4) Volunteer to share your story on the IBS Impact sites by using the contact links on the main website. We welcome diverse perspectives from people with IBS and their families and friends, and hope to be welcoming some guest bloggers this month. Because IBS Impact encourages greater openness about IBS, we prefer to be able to post at least your first name. IFFGD also accepts personal stories for its websites, anonymously or with names. IFFGD also occasionally quotes people with IBS in its publications.

5) Interact with the media. When there is coverage of IBS-related topics in mainstream print or broadcast stories or blogs, send or post your comments and corrections. This lets the media and other readers, viewers or listeners know we are out here as a community and that we care about how IBS is portrayed. IFFGD occasionally gets requests from the media to interview affected people. If you are interested, let IFFGD know that it can contact you. The IBS Network also sometimes publicizes requests from UK-specific media. For a past discussion of the media and IBS, see the November 6, 2011  post. Read about a recent advocacy success with a major U.S. media outlet in the January 20, 2014 blog post.

6) Participate in a research study so that scientists become more aware of our needs. Some studies are online or through the mail or phone. We regularly list some open studies on this blog, and on the main website, and/or share them on social media,  and many of the resources we link do as well.

7) IBS Impact is not a charity, but consider donating to one of the GI-related organizations or research facilities in your country. Many are listed on our links and research pages of the main site. It is very important for all non-profits to show that they are supported by their own constituency (the people whom they represent) when they approach other funding sources.  It is true that many IBSers don’t have a lot of money to spare, but even small amounts help. A few years ago, one person with IBS stated that if every person with IBS in just the U.S, the U.K. and Australia alone committed a dollar or pound a month, we’d have over a billion a year. If you’d like, have a fundraiser. IFFGD and other charitable organizations are generally glad to assist their supporters in these efforts. For more on why financial support to IBS entities is important, see this July 22, 2011  post.

8) If you absolutely cannot donate directly, use Goodsearch (in the U.S.)  or iGive  (in the U.S. or Canada) or Everyclick (in the U.K.) as your search engines or online shopping portals on behalf of the gastrointestinal charity of your choice. These sites all work slightly differently, but participating merchants designate percentages of each transaction to specific organizations you indicate. It doesn’t look like much each time, but the amount adds up if you use them consistently. Nothing extra comes out of your own pocket, and the charities do get the money.

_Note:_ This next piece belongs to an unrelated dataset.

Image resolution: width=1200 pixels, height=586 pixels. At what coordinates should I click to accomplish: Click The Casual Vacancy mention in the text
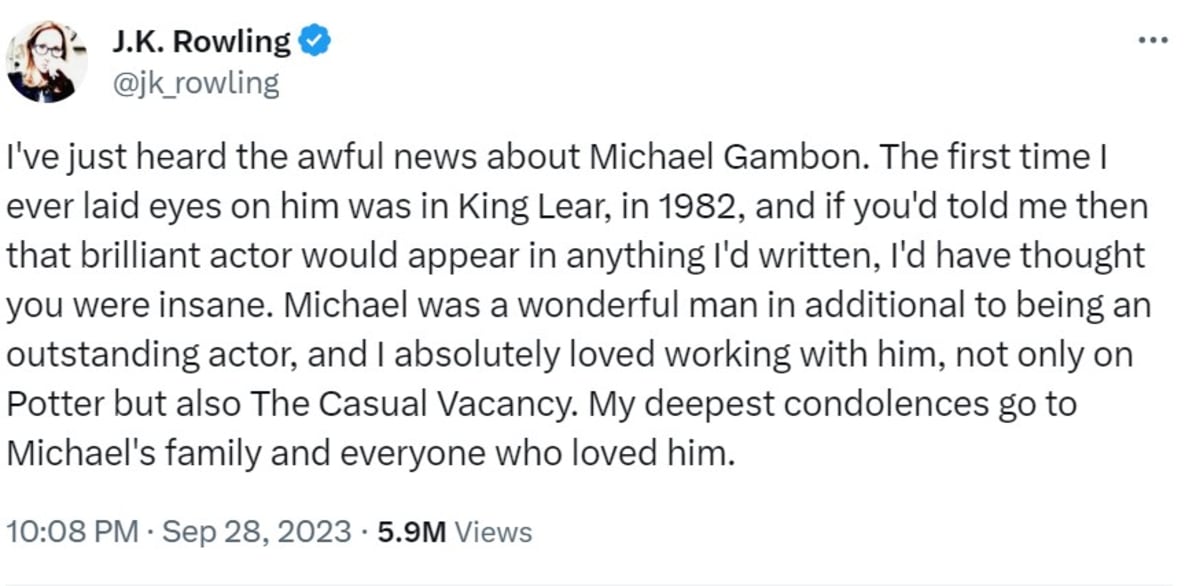[x=415, y=403]

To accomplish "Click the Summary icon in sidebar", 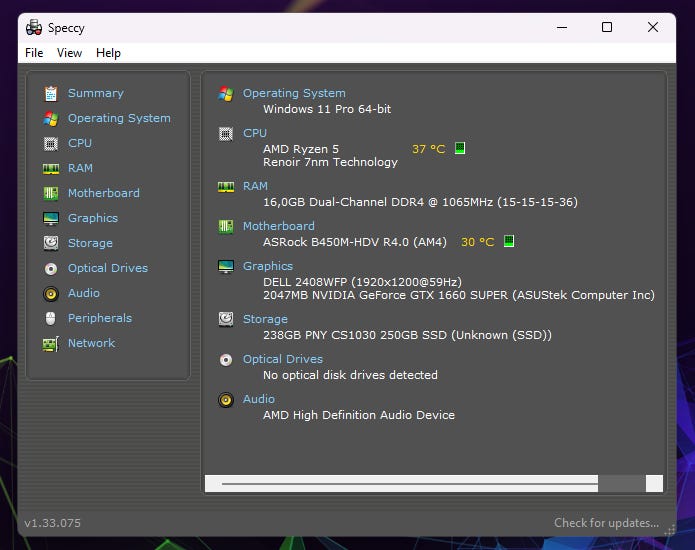I will 50,93.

9) Write to legislators or policy makers to support issues of importance to the IBS community. IFFGD can help U.S. citizens with current U.S. legislation of concern to functional GI and motility disorders. If you prefer not to go through that organization, you can do so yourself. Often there are separate state issues as well, which, when possible, we attempt to publicize on this blog. The IBS Network occasionally posts U.K. specific advocacy on its website and social media.

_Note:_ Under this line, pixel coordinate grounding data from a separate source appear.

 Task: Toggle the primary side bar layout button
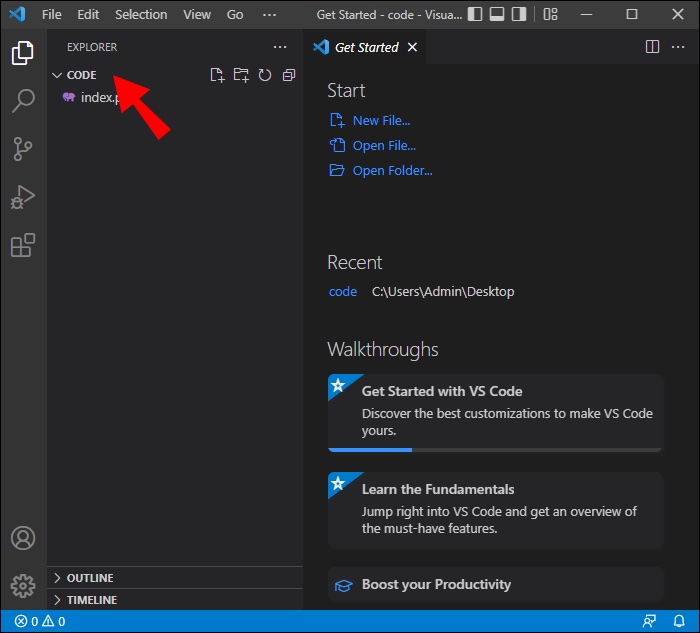[475, 15]
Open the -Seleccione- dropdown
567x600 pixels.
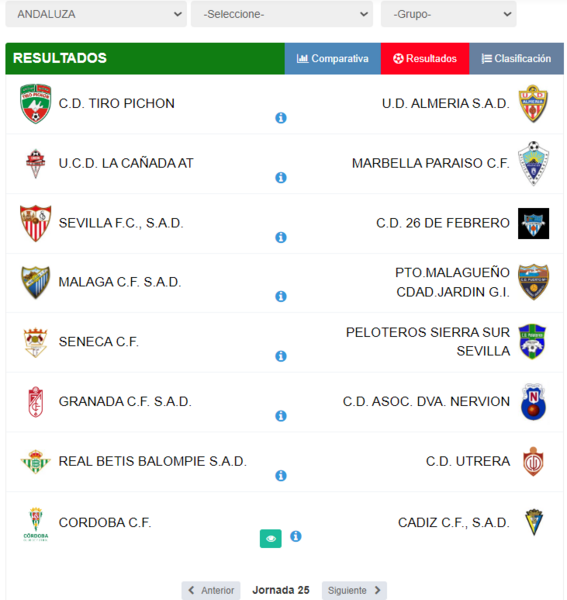pos(282,14)
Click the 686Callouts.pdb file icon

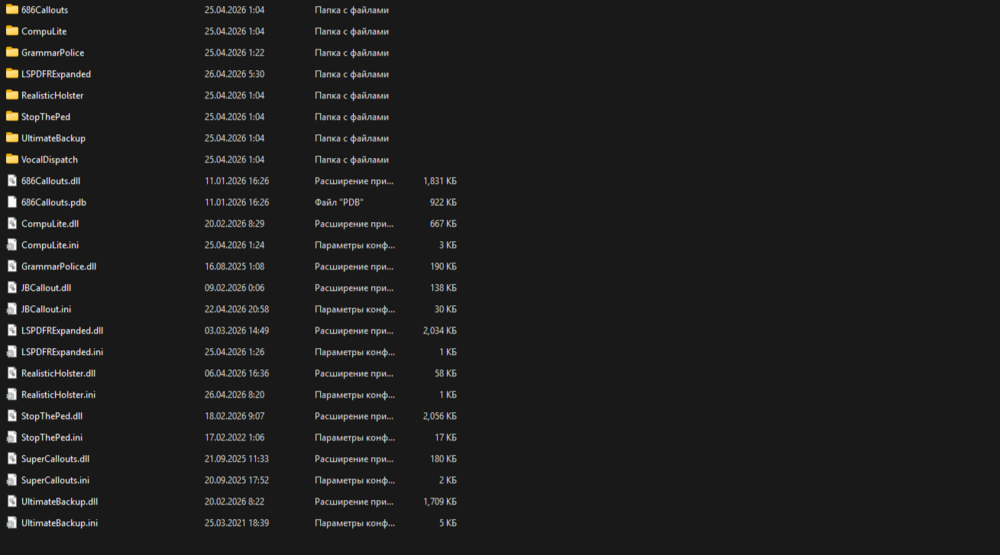click(11, 202)
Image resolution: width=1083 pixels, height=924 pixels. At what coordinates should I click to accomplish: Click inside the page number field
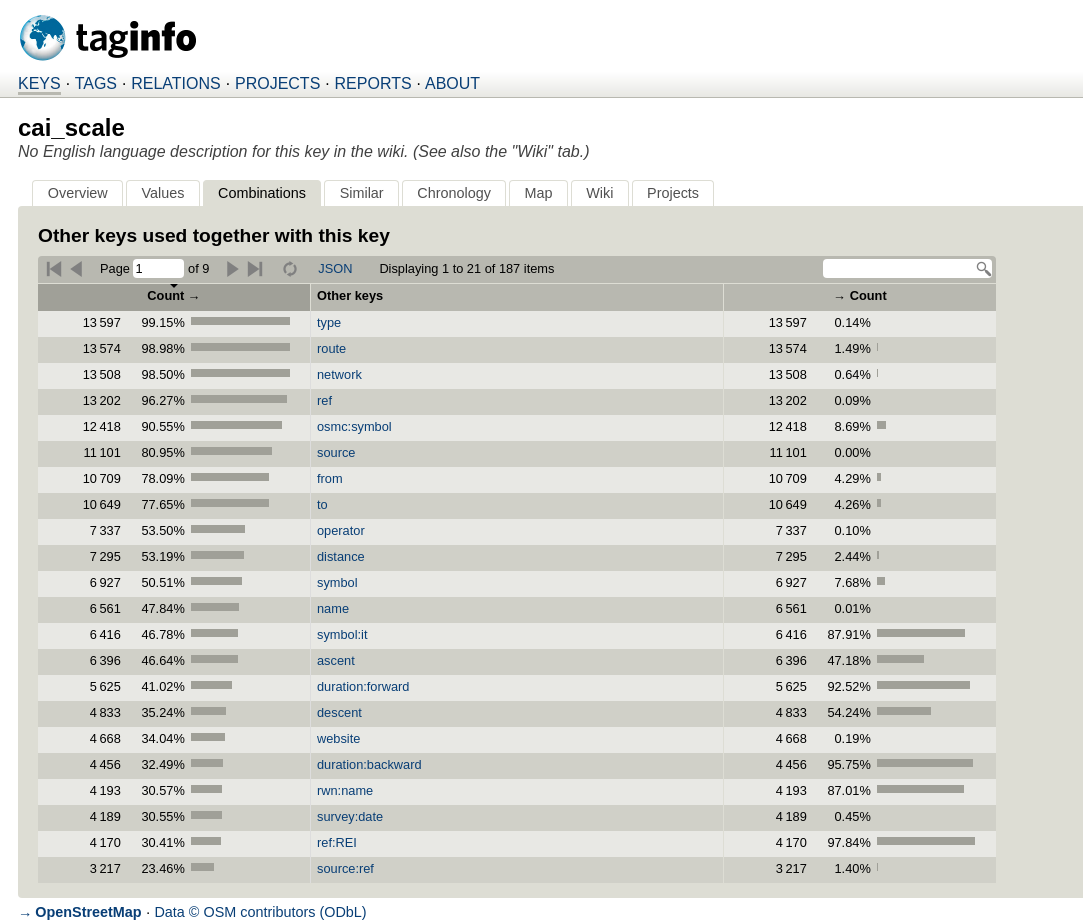pyautogui.click(x=157, y=268)
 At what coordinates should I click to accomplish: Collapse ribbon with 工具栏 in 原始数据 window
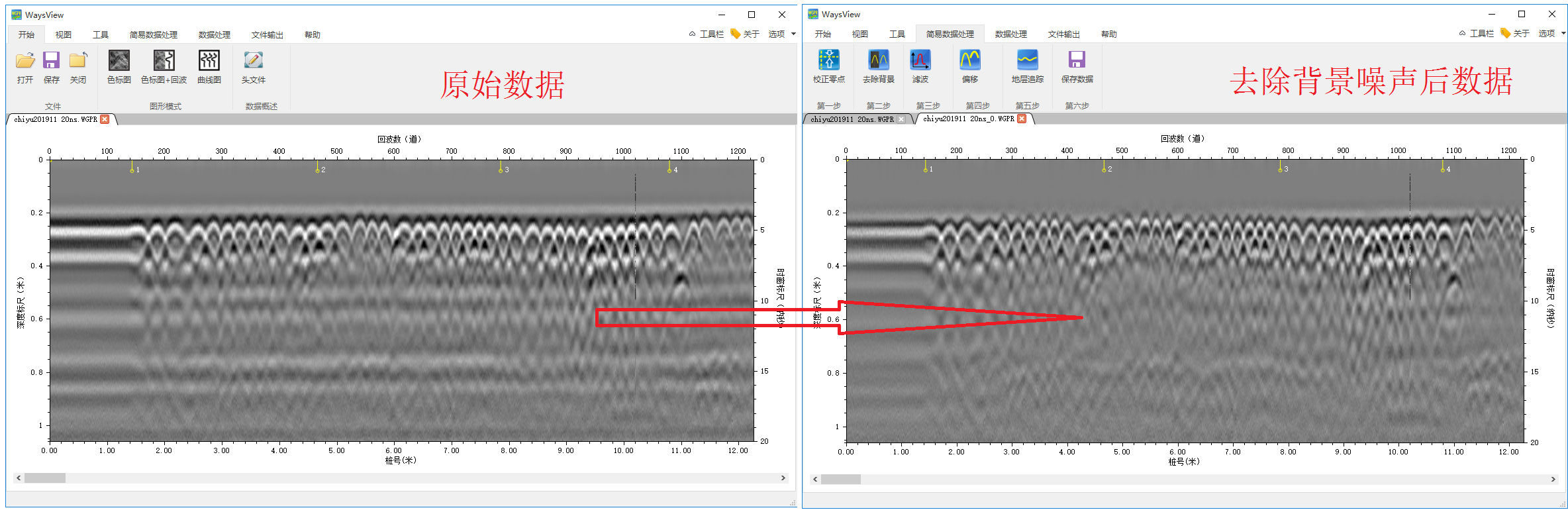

10) If you’re ambitious, organize an awareness event, especially those of you who are students or health professionals. Talk to a health professions class or go to a health fair. For another discussion of why IBS awareness is important, see this July 9, 2011 post. GI organizations, including the ones listed above, are often happy to assist their supporters with grassroots efforts if desired.

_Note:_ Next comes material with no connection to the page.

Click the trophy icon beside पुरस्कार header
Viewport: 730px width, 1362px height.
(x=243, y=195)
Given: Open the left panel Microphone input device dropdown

There are many more than 10 possible ways to advance the cause of IBS awareness worldwide. IBS Impact was founded on the belief that awareness is an ongoing process that should not just happen one month a year, so don’t just restrict yourself to April. But every action, small or large, multiplied by many people with IBS and our supporters moves us closer to a time when IBS is widely understood by the general public and when the medical and social needs of people with IBS as a community can be more easily met.